• SET PROBLEM:
Rewrite the data below with "Locate" changed to "Find" and everything else unchanged. Omit the pictures.

• MATERIALS PROVIDED:
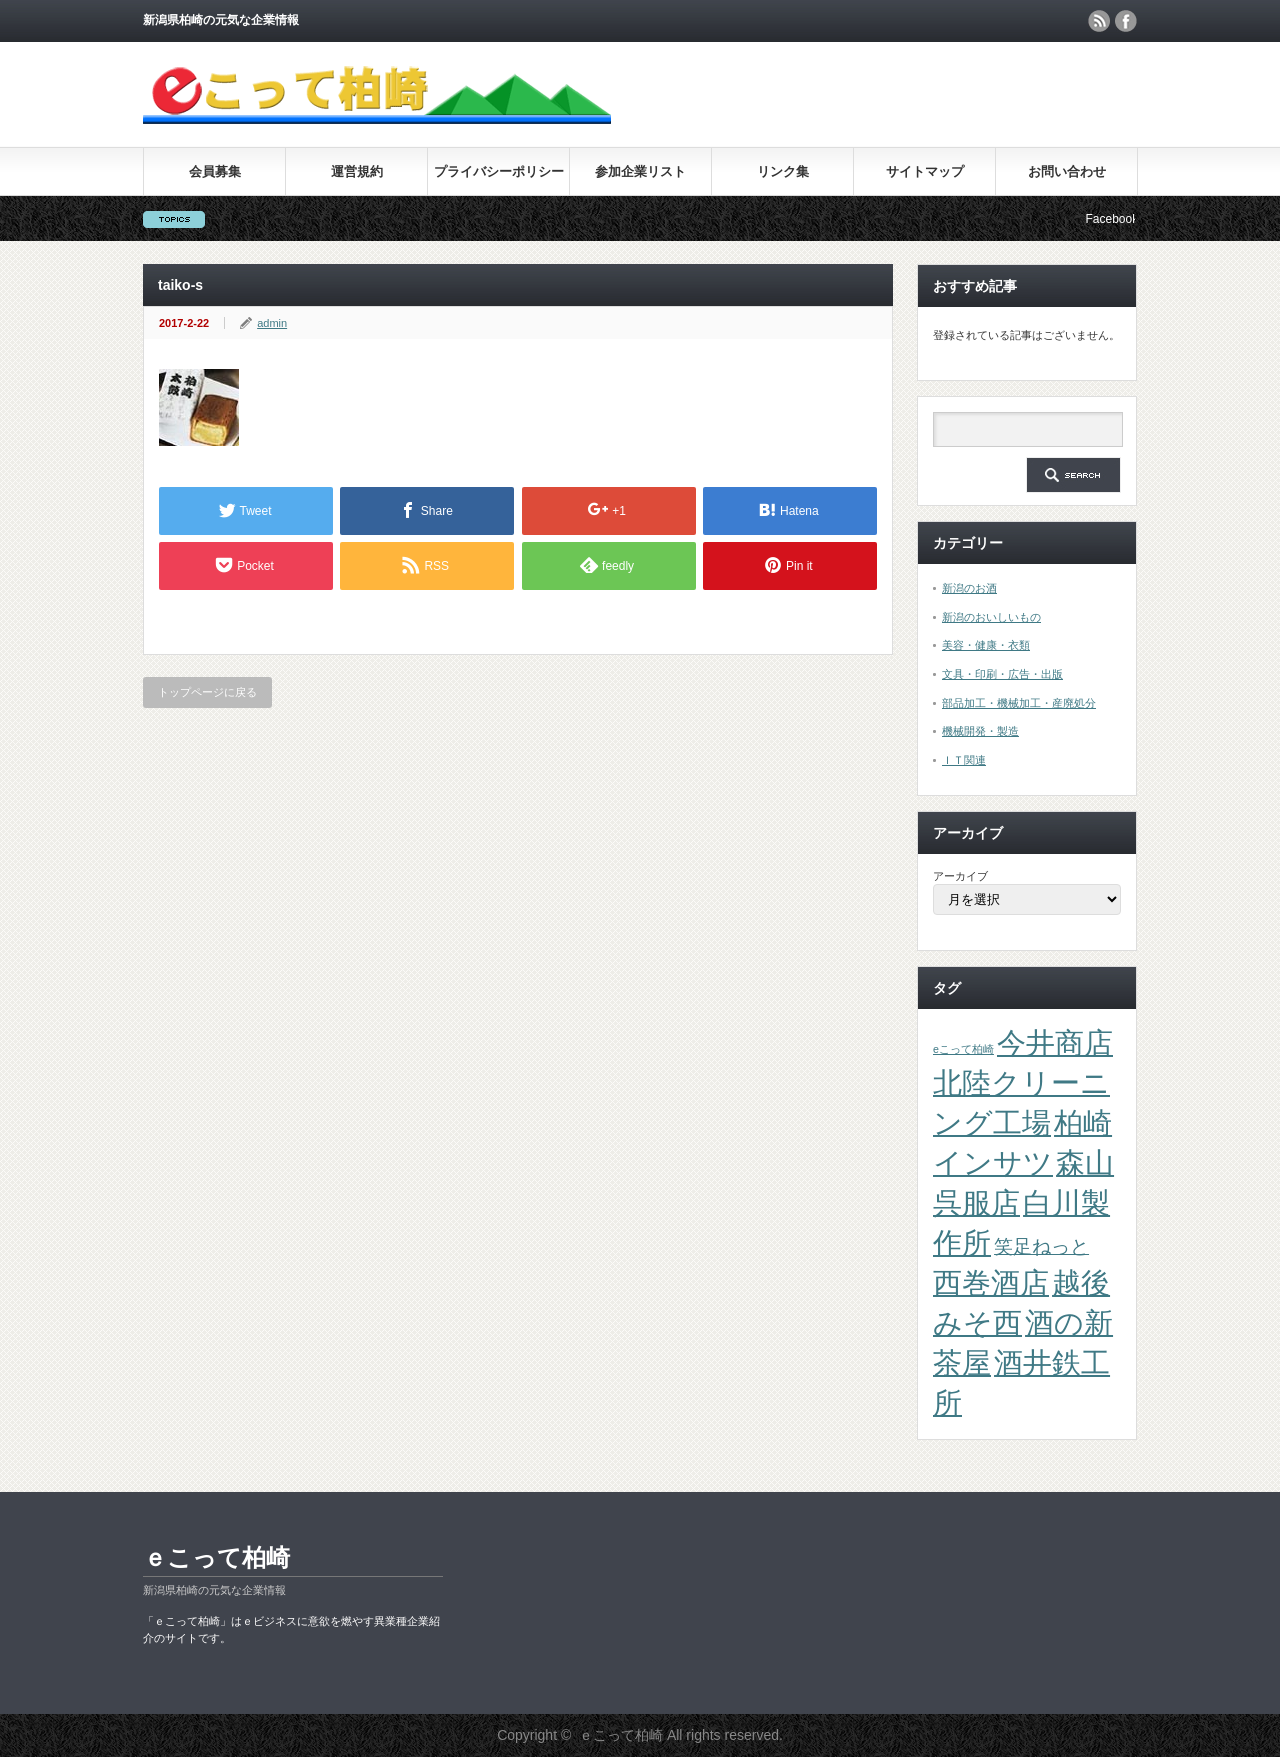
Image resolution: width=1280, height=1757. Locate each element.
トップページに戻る (207, 692)
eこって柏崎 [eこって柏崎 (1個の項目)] (963, 1049)
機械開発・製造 (980, 731)
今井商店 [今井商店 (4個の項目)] (1055, 1042)
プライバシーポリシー (499, 171)
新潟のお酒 (969, 588)
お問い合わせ (1067, 171)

• REPLY TO THE EXERCISE:
Image resolution: width=1280, height=1757. Find each element.
トップページに戻る (207, 692)
eこって柏崎 [eこって柏崎 (1個の項目)] (963, 1049)
機械開発・製造 (980, 731)
今井商店 [今井商店 (4個の項目)] (1055, 1042)
プライバシーポリシー (499, 171)
新潟のお酒 (969, 588)
お問い合わせ (1067, 171)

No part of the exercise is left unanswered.